[ENTRIES PROVIDED — start]
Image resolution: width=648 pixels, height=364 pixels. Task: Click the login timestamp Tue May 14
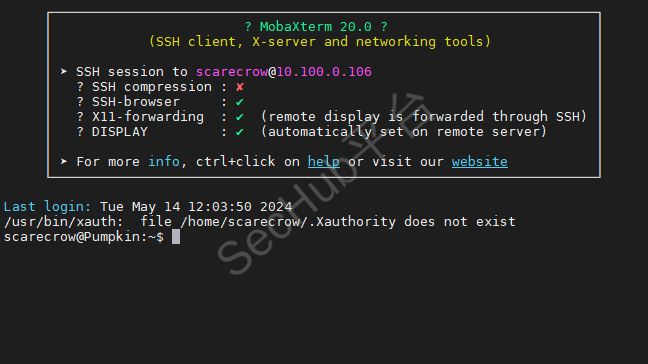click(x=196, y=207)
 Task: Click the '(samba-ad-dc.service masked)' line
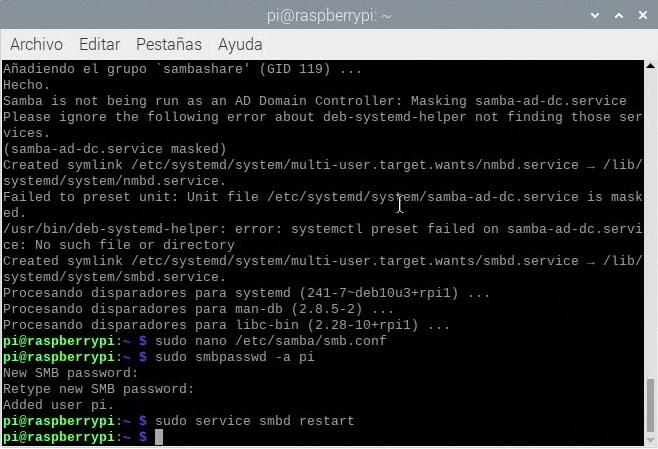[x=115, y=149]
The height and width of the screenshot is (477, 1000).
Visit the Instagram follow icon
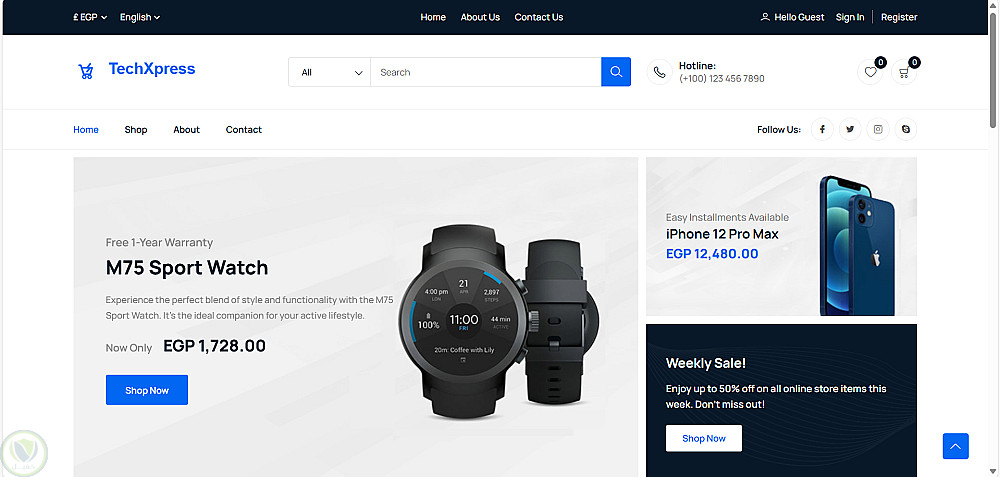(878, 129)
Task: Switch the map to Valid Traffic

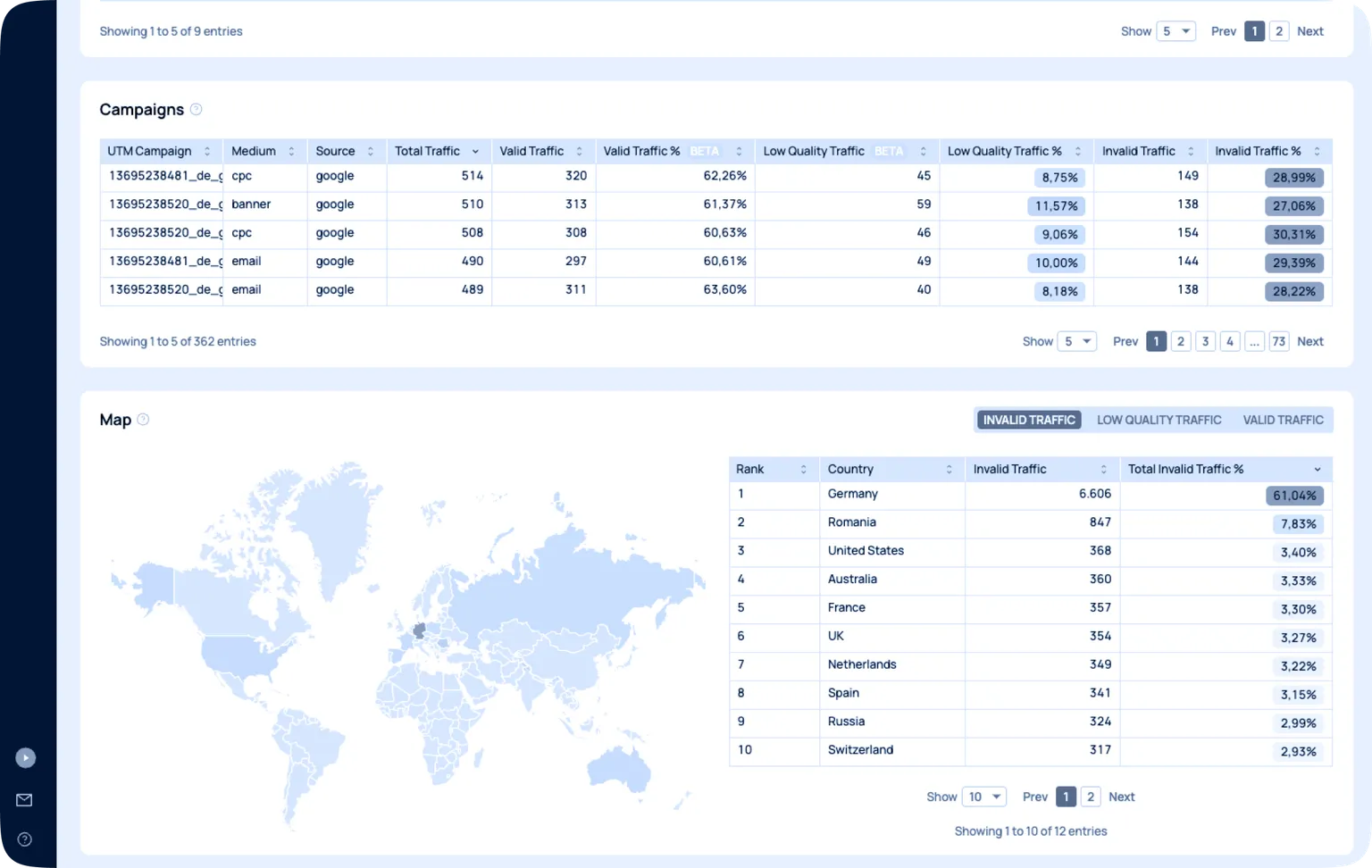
[ENTRIES PROVIDED — finish]
§ **PROBLEM DESCRIPTION**
Except for pictures, copy the records above exactly.

§ **SOLUTION TO THIS TASK**
Image resolution: width=648 pixels, height=364 pixels. Task: Click the login timestamp Tue May 14
click(x=196, y=207)
 Task: Click the '(samba-ad-dc.service masked)' line
[x=115, y=149]
The height and width of the screenshot is (477, 1000).
Visit the Instagram follow icon
(878, 129)
Task: Switch the map to Valid Traffic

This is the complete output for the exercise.